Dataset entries
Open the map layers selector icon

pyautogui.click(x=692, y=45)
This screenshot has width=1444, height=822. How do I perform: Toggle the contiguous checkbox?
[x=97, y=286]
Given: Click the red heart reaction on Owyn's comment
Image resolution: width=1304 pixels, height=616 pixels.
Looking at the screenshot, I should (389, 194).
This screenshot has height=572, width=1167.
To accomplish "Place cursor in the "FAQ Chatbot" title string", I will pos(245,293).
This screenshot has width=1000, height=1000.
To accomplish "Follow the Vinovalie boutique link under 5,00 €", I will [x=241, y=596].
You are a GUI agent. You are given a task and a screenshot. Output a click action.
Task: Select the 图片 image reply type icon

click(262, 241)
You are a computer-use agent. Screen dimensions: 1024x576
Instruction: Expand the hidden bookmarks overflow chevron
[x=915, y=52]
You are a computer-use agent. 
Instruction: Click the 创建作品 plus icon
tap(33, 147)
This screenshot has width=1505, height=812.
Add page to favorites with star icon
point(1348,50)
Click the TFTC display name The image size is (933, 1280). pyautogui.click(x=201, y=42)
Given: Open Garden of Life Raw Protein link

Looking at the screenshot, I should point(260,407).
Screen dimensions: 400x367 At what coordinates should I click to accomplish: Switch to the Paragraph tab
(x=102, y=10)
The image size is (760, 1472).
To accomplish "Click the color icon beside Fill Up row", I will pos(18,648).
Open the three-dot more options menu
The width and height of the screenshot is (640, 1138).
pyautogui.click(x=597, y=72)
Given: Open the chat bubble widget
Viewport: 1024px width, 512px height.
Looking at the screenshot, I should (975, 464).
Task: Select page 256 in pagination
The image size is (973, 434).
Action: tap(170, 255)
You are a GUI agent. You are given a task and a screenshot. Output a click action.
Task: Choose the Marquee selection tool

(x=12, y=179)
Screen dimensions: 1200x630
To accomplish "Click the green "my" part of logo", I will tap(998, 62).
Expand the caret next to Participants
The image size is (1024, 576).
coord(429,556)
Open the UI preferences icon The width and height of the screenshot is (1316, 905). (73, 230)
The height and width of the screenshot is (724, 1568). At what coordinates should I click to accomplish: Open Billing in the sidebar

◆ PROBLEM
Please output each entry above exactly, leaving nothing out.

◆ EXPECTED ANSWER
Open the map layers selector icon

pyautogui.click(x=692, y=45)
This screenshot has width=1444, height=822. How do I perform: Toggle the contiguous checkbox?
[x=97, y=286]
Given: Click the red heart reaction on Owyn's comment
Image resolution: width=1304 pixels, height=616 pixels.
Looking at the screenshot, I should (389, 194).
This screenshot has height=572, width=1167.
To accomplish "Place cursor in the "FAQ Chatbot" title string", I will pos(245,293).
This screenshot has width=1000, height=1000.
To accomplish "Follow the Vinovalie boutique link under 5,00 €", I will [x=241, y=596].
You are a GUI agent. You are given a task and a screenshot. Output a click action.
Task: Select the 图片 image reply type icon

click(262, 241)
You are a computer-use agent. Screen dimensions: 1024x576
Instruction: Expand the hidden bookmarks overflow chevron
[x=915, y=52]
You are a computer-use agent. 
Instruction: Click the 创建作品 plus icon
tap(33, 147)
This screenshot has width=1505, height=812.
Add page to favorites with star icon
point(1348,50)
Click the TFTC display name The image size is (933, 1280). pyautogui.click(x=201, y=42)
Given: Open Garden of Life Raw Protein link

Looking at the screenshot, I should point(260,407).
Screen dimensions: 400x367 At what coordinates should I click to accomplish: Switch to the Paragraph tab
(x=102, y=10)
The image size is (760, 1472).
To accomplish "Click the color icon beside Fill Up row", I will pos(18,648).
Open the three-dot more options menu
The width and height of the screenshot is (640, 1138).
pyautogui.click(x=597, y=72)
Given: Open the chat bubble widget
Viewport: 1024px width, 512px height.
Looking at the screenshot, I should (975, 464).
Task: Select page 256 in pagination
The image size is (973, 434).
Action: tap(170, 255)
You are a GUI agent. You are given a task and a screenshot. Output a click action.
Task: Choose the Marquee selection tool

(x=12, y=179)
Screen dimensions: 1200x630
To accomplish "Click the green "my" part of logo", I will tap(998, 62).
Expand the caret next to Participants
The image size is (1024, 576).
coord(429,556)
Open the UI preferences icon The width and height of the screenshot is (1316, 905). (73, 230)
The height and width of the screenshot is (724, 1568). At what coordinates should I click to accomplish: Open Billing in the sidebar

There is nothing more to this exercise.